Carbon-rich asteroids are relatively preponderant in the outer parts of the asteroid belt in the Solar System. These asteroids have not yet been directly sampled by scientists. The asteroids can be used in hypothetical space-based carbon mining, which may be possible in the future, but is currently technologically impossible.[67]
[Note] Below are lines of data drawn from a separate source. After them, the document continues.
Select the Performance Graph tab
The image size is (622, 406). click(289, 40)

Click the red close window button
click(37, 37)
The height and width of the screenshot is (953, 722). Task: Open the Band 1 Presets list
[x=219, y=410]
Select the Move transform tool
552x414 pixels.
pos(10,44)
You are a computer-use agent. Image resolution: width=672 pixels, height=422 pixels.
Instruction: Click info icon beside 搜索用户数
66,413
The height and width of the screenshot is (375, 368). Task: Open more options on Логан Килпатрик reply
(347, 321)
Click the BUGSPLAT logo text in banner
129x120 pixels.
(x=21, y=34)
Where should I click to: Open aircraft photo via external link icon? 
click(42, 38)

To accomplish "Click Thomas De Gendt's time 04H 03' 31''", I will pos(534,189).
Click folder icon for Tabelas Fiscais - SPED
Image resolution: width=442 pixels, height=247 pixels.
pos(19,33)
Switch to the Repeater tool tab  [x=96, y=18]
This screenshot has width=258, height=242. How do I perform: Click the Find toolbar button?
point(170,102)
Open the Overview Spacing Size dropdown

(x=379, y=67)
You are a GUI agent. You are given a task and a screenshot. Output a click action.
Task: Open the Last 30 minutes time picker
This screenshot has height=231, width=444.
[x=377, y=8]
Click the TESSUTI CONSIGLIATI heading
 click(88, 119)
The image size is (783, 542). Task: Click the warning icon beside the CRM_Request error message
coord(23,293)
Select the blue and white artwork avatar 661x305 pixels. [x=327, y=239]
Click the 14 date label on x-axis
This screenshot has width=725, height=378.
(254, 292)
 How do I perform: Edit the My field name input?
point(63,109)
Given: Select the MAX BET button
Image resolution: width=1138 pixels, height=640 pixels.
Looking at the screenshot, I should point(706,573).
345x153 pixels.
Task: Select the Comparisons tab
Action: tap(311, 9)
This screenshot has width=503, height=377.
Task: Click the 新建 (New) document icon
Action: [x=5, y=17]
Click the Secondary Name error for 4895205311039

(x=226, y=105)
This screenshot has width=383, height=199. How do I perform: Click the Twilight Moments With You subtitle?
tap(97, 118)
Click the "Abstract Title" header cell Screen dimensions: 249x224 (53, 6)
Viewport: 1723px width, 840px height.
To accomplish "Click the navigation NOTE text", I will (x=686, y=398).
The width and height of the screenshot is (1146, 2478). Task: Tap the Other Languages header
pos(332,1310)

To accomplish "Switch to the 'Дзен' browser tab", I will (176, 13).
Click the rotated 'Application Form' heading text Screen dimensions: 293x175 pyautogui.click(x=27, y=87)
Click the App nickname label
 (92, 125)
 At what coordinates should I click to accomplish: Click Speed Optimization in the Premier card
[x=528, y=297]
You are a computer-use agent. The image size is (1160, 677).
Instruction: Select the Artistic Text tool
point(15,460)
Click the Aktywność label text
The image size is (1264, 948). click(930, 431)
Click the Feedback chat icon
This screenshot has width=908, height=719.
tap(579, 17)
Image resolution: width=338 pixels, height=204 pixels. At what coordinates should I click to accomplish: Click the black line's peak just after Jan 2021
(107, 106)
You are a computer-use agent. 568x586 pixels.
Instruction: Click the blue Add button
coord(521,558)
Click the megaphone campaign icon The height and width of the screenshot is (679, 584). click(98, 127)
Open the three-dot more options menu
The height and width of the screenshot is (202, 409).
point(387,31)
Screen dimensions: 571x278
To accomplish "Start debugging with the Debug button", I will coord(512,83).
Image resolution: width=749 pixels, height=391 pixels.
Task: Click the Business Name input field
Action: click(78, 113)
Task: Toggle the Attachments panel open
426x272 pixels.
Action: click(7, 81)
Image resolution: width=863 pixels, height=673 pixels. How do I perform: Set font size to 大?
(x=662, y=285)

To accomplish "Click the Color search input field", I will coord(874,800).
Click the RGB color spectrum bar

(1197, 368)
Isotopes of carbon are atomic nuclei that contain six protons plus a number of neutrons (varying from 2 to 16). Carbon has two stable, naturally occurring isotopes.[16] The isotope carbon-12 (12C) forms 98.93% of the carbon on Earth, while carbon-13 (13C) forms the remaining 1.07%.[16] The concentration of 12C is further increased in biological materials because biochemical reactions discriminate against 13C.[68] In 1961, the International Union of Pure and Applied Chemistry (IUPAC) adopted the isotope carbon-12 as the basis for atomic weights.[69] Identification of carbon in nuclear magnetic resonance (NMR) experiments is done with the isotope 13C.
Formation of the carbon atomic nucleus occurs within a giant or supergiant star through the triple-alpha process. This requires a nearly simultaneous collision of three alpha particles (helium nuclei), as the products of further nuclear fusion reactions of helium with hydrogen or another helium nucleus produce lithium-5 and beryllium-8 respectively, both of which are highly unstable and decay almost instantly back into smaller nuclei.[76] The triple-alpha process happens in conditions of temperatures over 100 megakelvins and helium concentration that the rapid expansion and cooling of the early universe prohibited, and therefore no significant carbon was created during the Big Bang.